[Information]

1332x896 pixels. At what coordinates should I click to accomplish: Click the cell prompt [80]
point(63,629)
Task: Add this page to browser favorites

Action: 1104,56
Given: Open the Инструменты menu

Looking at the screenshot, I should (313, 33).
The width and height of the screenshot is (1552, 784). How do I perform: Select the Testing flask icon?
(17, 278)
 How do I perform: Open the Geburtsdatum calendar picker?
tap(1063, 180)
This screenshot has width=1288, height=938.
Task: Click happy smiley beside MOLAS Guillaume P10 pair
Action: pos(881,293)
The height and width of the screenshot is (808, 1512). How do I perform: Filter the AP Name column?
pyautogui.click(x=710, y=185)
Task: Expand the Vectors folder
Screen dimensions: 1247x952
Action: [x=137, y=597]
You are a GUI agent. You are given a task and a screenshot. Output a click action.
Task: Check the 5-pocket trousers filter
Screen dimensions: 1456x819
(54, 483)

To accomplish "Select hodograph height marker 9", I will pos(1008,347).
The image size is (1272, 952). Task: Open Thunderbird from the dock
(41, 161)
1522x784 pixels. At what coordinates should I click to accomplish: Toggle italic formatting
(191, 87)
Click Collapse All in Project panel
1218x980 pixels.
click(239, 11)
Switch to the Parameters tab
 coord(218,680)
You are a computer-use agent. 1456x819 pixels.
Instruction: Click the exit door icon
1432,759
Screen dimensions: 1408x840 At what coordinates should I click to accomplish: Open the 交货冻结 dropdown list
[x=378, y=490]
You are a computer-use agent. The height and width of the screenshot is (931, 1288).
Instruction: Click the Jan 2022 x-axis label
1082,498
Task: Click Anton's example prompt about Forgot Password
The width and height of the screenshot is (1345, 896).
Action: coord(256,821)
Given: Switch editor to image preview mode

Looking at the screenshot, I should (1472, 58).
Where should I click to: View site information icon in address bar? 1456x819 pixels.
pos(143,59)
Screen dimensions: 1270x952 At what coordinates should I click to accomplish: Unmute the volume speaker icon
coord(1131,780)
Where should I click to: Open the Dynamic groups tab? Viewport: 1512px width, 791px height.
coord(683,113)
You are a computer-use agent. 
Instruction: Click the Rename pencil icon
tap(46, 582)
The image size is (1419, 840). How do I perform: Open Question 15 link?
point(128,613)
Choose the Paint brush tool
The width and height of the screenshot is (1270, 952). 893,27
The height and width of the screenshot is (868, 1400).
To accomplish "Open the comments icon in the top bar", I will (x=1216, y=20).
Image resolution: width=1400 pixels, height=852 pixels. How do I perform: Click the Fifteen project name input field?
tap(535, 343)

[/Information]

Work instruction —
Scan the entries for lines holding the string "computer", then copy every one of them.

Answer for the task —
You are a computer-use agent. 1456x819 pixels.
You are a computer-use agent. The height and width of the screenshot is (931, 1288).
You are a computer-use agent. 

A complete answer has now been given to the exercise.